'Beveiliging laptops KPN niet op orde'

De KPN-monteur vergat zijn laptop bij een klant en haalde hem vervolgens ook nooit meer op. Trouw besloot de beveiliging van de laptop te testen en kon moeiteloos bij veel gegevens komen. Allereerst had het beginscherm geen wachtwoord, zodat inloggen niet nodig was. Bovendien waren diverse websites van het bedrijf bewaard in de browser, inclusief gebruikersnaam en wachtwoord.

Trouw kon ook het intranet TeamKPN openen. Van een beveiligde verbinding of een vorm van 2FA was hierbij geen sprake. In TeamKPN was vervolgens bijzonder veel vertrouwelijke informatie te vinden. Daarbij ging het onder meer om organisatieschema’s met verwijzingen naar de AIVD, Defensie en het Koninklijk Huis, gegevens van 16.000 klanten en de bijbehorende account-managers van KPN, inclusief mailadres en mobiel nummer. KPN is een belangrijke leverancier voor een groot aantal kritieke infrastructuren, wat dit lek extra pijnlijk maakt.

Ook partners Huawei

Tot het intranet blijken 13.000 KPN-medewerkers toegang te hebben. Maar ook uitzendkrachten en partners van bijvoorbeeld Huawei hebben hier toegang toe.

KPN heeft inmiddels naar aanleiding van de bevindingen van Trouw een melding gedaan bij de Autoriteit Persoonsgegevens.

De monteur die de laptop vergat, werkte voor een uitzendbureau. KPN meldt aan Trouw dat het een ‘betrouwbaar en solide security-beleid’ heeft voor het gebruik van apparatuur voor de eigen medewerkers.

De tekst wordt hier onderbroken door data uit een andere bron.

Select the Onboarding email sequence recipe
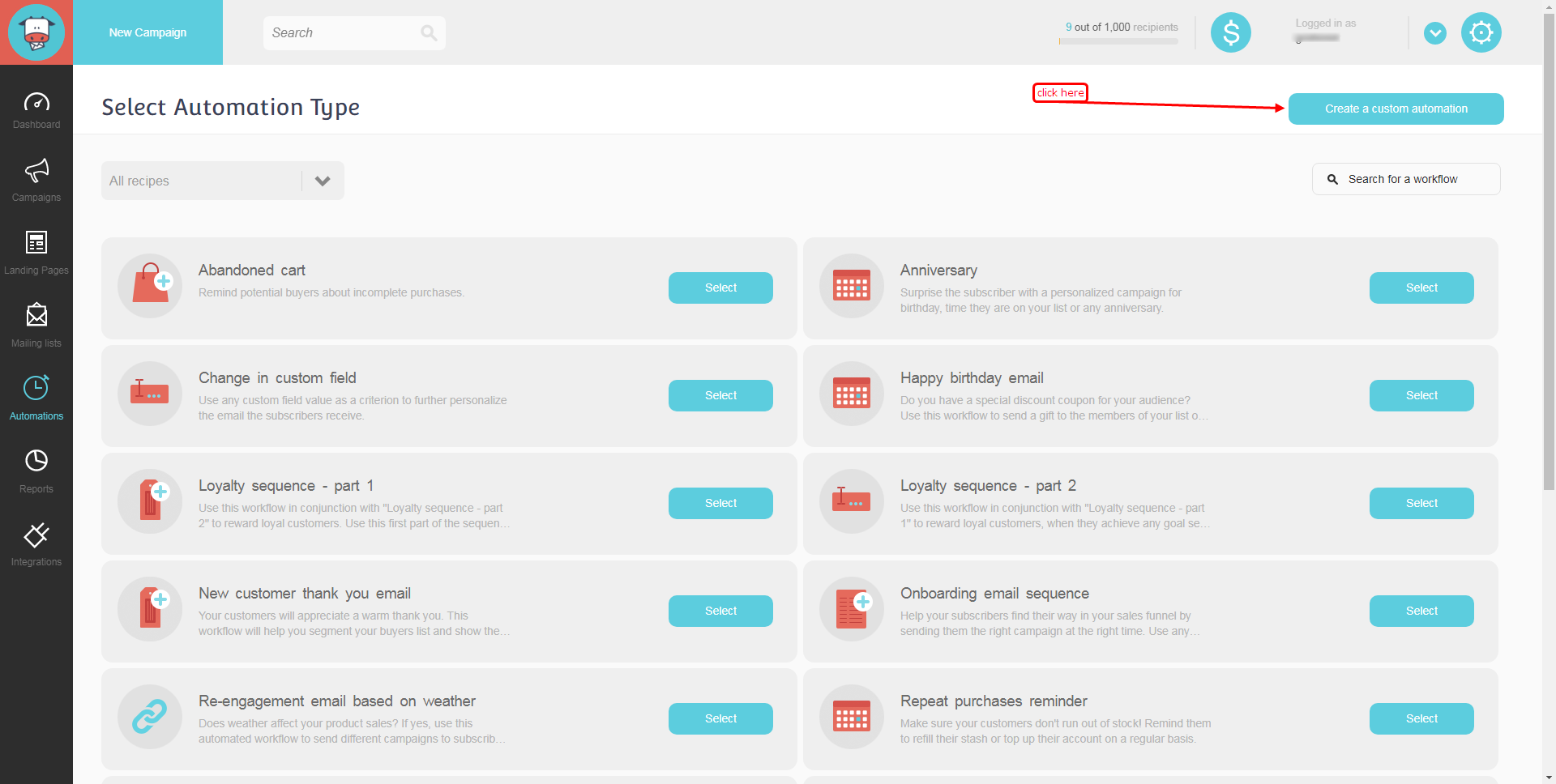 [1421, 611]
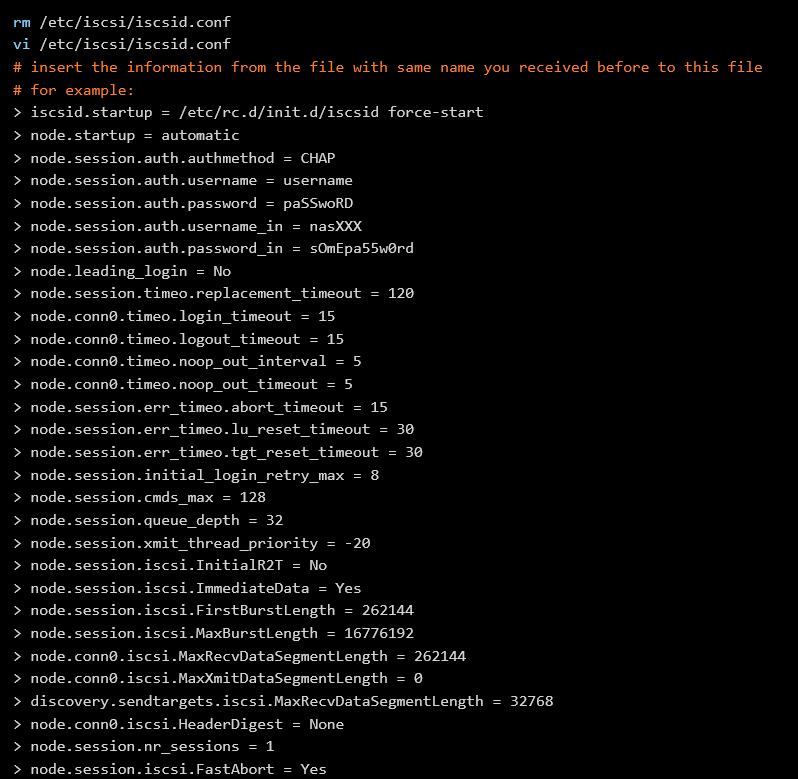Click the cmds_max = 128 line

point(139,497)
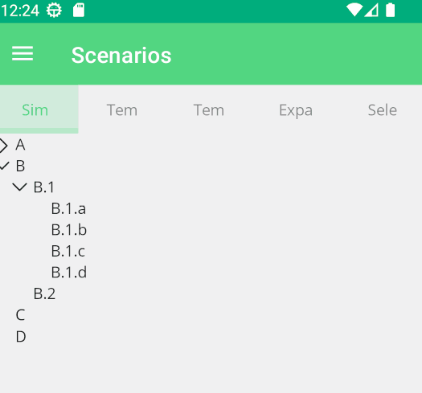The width and height of the screenshot is (422, 393).
Task: Open the first Tem tab
Action: [x=122, y=110]
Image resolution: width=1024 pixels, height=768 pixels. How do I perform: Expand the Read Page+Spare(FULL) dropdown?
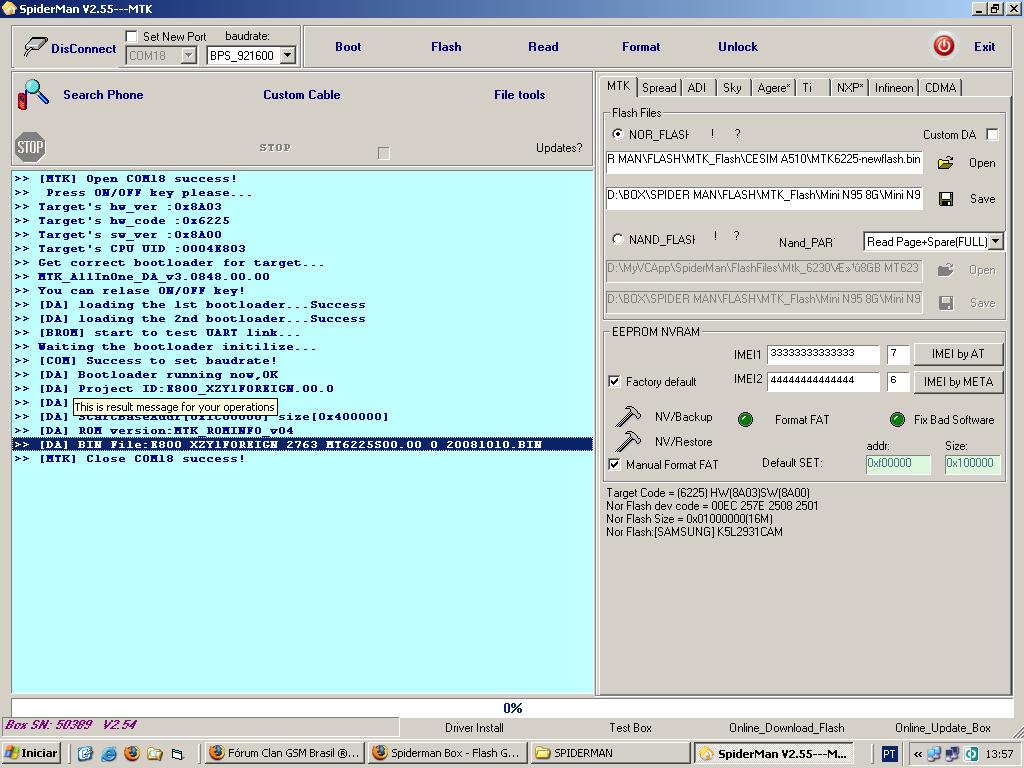coord(995,241)
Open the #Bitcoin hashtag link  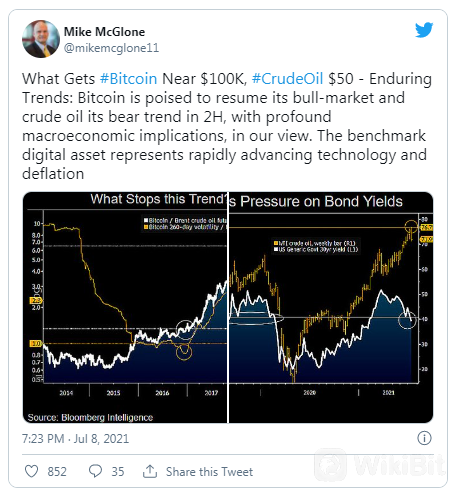point(128,79)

Voor ingehuurde krachten gelden vergelijkbare eisen.

De klant waar de laptop was achtergelaten heeft nog geprobeerd die te laten ophalen, maar stuitte op de klantenservice van KPN die niet op zijn melding reageerde. Daarop gaf hij de laptop aan Trouw. Het dagblad heeft deze inmiddels teruggegeven aan de monteur.